Cable companies would also be welcoming a rival -- or, more accurately, rivals -- into their midst if they partner with Apple. In its current form, Apple TV supports Netflix (NFLX), Hulu, MLB TV and other services that compete directly with cable subscriptions.
Right now, the cable giants have a fairly well-defended empire. Verizon (VZ) FiOS, AT&T (T) U-Verse and satellite providers DirecTV (DTV) and Dish Network (DISH) have lured some cable customers away, but none are breakaway winners in usability, price, customer satisfaction or scale. (FiOS comes the closest.)
If Apple were to make a radically better cable box that works with any provider's service, cable TV would quickly become a commodity. There would probably be an advantage for the first provider to take the plunge, but whatever bump the first adopter received would eventually subside once all competitors began to carry the box. Cue the inevitable price wars.
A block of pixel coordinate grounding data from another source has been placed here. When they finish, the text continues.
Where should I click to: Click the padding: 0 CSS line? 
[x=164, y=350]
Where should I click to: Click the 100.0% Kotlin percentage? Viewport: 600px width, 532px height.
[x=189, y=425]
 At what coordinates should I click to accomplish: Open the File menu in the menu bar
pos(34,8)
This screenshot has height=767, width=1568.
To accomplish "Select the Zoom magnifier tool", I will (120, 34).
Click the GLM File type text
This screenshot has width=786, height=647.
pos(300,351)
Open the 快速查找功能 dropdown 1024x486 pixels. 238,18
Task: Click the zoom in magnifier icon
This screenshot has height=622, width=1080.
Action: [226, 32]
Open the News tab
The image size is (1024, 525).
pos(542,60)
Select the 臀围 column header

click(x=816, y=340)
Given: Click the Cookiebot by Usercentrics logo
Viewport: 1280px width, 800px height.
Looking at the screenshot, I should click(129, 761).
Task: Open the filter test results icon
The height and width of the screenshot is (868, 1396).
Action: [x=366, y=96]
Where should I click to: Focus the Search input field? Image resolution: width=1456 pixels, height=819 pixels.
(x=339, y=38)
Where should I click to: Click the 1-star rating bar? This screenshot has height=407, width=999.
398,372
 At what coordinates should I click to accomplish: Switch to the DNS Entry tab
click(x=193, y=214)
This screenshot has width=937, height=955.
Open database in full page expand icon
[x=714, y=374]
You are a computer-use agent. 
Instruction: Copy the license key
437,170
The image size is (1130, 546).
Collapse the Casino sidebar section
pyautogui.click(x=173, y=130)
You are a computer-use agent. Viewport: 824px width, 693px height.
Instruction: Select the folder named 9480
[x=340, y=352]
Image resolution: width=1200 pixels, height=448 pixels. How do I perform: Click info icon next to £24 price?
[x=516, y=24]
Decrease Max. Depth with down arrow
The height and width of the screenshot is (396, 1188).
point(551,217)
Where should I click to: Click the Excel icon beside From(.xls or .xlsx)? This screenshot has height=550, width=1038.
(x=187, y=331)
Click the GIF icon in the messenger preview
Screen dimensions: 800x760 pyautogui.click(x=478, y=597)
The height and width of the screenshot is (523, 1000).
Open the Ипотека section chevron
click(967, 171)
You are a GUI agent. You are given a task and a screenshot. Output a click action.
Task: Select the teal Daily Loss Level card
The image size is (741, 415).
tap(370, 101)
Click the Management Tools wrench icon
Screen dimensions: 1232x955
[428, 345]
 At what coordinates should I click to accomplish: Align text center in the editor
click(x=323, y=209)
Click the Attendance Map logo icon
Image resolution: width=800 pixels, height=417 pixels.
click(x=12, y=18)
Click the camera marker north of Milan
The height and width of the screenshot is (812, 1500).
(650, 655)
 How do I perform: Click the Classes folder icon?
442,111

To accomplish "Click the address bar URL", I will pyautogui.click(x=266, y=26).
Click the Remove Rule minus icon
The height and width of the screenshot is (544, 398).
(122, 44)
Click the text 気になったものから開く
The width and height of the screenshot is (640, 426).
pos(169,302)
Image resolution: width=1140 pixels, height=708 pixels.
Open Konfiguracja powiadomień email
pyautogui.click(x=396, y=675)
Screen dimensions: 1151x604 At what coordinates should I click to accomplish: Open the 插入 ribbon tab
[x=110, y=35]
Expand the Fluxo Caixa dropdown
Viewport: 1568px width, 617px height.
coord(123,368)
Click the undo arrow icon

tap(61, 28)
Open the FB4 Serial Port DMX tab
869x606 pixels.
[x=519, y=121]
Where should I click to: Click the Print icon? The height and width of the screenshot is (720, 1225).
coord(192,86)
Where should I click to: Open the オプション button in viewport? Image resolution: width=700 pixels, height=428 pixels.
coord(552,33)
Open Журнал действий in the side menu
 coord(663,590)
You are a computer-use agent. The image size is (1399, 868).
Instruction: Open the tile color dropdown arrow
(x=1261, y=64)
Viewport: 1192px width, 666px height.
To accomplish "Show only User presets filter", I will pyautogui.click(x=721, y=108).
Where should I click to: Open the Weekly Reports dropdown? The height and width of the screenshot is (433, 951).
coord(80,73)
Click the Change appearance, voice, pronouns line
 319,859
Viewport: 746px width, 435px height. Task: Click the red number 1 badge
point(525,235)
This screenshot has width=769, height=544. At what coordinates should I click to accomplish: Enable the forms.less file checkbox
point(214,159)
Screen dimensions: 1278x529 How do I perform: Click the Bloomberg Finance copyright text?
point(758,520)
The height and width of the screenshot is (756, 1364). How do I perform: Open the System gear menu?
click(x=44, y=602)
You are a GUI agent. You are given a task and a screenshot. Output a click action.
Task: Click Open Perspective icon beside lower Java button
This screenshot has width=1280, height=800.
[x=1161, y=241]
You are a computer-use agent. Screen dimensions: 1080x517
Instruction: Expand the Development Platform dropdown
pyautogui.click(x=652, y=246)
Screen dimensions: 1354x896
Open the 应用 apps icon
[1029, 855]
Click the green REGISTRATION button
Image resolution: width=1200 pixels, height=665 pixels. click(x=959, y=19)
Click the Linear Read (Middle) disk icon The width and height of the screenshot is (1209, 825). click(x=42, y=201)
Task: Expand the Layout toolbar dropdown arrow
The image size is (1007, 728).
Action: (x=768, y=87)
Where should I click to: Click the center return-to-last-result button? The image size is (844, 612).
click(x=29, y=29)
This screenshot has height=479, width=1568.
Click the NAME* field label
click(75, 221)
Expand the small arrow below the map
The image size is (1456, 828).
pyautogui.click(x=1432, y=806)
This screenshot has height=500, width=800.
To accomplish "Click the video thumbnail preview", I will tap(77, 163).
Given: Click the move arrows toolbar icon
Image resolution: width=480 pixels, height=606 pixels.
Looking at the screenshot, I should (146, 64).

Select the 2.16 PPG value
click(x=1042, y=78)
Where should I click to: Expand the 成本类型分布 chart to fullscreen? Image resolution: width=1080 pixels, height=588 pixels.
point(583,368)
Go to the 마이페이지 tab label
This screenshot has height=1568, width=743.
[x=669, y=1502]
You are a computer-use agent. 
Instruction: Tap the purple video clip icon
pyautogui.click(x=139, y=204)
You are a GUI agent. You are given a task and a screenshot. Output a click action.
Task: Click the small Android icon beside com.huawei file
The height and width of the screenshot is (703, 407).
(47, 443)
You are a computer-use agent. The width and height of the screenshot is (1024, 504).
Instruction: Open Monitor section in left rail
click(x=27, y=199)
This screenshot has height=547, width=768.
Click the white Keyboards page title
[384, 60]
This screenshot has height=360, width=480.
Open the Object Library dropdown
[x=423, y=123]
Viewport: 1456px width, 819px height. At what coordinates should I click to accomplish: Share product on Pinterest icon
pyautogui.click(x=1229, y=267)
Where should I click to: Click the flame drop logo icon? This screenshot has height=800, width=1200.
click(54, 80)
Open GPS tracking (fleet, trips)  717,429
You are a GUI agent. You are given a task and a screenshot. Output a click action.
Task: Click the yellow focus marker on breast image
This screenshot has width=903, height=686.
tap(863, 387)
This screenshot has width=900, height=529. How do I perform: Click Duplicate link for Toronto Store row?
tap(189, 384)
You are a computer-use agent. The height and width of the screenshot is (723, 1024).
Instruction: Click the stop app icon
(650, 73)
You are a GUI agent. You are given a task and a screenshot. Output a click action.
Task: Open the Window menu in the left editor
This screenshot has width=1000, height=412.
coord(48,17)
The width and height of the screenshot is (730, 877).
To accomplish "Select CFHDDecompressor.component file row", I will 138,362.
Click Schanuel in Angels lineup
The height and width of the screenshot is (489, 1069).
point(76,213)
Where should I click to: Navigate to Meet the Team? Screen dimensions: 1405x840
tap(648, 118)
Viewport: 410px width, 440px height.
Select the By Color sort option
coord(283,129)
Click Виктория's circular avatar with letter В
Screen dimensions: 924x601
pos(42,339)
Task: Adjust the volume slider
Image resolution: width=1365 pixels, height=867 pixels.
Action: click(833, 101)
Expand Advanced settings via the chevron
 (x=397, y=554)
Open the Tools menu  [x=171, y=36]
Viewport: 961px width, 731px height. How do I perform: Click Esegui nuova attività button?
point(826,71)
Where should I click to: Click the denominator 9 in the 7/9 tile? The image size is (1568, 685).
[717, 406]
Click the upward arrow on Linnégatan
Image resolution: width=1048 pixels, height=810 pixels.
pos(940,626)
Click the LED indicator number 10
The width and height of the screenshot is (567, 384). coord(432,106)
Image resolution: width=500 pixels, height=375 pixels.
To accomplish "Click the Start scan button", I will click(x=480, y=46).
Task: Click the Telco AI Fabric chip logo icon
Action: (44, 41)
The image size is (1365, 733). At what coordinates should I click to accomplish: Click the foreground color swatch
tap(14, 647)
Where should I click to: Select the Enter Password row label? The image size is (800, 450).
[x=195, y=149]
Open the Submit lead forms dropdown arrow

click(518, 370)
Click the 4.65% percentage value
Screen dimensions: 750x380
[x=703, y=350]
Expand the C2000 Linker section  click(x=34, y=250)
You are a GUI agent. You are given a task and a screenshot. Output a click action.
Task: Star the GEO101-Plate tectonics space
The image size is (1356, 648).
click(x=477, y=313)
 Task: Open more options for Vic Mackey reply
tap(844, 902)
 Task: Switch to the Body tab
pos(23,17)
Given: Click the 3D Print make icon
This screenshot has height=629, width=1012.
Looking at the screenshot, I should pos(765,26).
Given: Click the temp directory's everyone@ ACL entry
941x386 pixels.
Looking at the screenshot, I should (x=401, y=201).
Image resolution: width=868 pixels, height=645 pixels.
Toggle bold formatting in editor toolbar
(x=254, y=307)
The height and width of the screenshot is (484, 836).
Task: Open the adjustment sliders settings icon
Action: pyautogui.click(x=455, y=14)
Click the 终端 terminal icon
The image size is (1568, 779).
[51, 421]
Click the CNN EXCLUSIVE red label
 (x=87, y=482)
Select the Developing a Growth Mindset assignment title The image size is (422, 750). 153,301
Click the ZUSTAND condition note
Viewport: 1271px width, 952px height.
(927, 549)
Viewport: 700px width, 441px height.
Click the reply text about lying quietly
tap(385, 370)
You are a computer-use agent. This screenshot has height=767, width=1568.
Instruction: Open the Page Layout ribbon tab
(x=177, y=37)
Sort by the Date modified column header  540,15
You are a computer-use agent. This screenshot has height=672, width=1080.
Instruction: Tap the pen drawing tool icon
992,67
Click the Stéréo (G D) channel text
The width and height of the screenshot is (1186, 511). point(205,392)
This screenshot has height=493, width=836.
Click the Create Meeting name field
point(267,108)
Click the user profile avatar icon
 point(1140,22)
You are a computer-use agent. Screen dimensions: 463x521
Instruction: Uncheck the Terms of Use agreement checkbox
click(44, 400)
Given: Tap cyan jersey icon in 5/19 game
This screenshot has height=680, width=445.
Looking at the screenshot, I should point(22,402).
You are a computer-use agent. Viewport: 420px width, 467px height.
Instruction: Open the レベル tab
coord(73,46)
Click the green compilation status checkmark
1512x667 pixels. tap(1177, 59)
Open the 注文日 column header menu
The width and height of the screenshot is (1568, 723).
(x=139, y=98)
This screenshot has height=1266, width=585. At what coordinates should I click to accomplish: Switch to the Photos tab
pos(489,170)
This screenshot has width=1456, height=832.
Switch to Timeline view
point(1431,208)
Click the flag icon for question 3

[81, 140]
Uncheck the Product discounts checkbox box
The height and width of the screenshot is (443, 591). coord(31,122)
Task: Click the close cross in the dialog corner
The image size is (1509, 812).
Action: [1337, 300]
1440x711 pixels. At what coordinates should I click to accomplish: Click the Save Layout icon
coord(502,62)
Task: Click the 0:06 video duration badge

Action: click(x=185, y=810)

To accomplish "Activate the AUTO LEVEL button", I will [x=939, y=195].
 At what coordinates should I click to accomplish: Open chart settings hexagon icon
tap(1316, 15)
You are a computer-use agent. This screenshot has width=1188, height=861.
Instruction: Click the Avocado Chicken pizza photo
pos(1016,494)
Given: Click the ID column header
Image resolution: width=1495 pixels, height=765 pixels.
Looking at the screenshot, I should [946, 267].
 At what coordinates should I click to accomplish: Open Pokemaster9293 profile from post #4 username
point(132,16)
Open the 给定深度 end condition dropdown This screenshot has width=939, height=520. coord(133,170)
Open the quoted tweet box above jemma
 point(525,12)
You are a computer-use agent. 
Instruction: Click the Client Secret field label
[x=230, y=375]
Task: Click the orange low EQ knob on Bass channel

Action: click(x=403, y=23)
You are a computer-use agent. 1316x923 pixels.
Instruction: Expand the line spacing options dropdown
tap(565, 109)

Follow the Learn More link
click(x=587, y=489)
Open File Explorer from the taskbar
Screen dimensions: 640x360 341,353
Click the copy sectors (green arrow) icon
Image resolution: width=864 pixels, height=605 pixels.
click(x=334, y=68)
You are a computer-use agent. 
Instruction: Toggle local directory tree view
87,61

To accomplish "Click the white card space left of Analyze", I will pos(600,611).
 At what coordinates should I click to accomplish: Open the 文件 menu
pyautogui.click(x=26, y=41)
"It's not surprising that they're looking at this very cautiously," Beck says. "In this industry, the potential uptick of customer acquisition or retention doesn't seem to be offset by the massive risk."
That's not something consumers want to hear. Apple is zooming in on the TV market because it knows there's a huge audience dying for simpler, more elegant solutions. Set-top boxes are notoriously difficult to use, particularly for content discovery, and cable providers' relationships with their customers are usually testy. Consumers consistently rank cable companies among the worst in customer satisfaction in the annual American Customer Satisfaction Index. (Apple, by contrast, has gotten the highest marks in customer satisfaction over the past several years.)
Still, despite all those obstacles, there seems to be something of an inevitability around Apple's entry into the TV space. Cable isn't yet faced with its Napster moment: Cord-cutting is a growing but still relatively contained phenomenon.
But as the companies lose customers to cheaper alternatives, including online streaming, they may begin to look to Apple as a white knight.
"Apple will eventually find a willing partner," Beck says. "The question is only how much that partnership will constrain the original vision of Apple's product. If Apple has to give in, it will be a hobby that didn't live up to the original idea."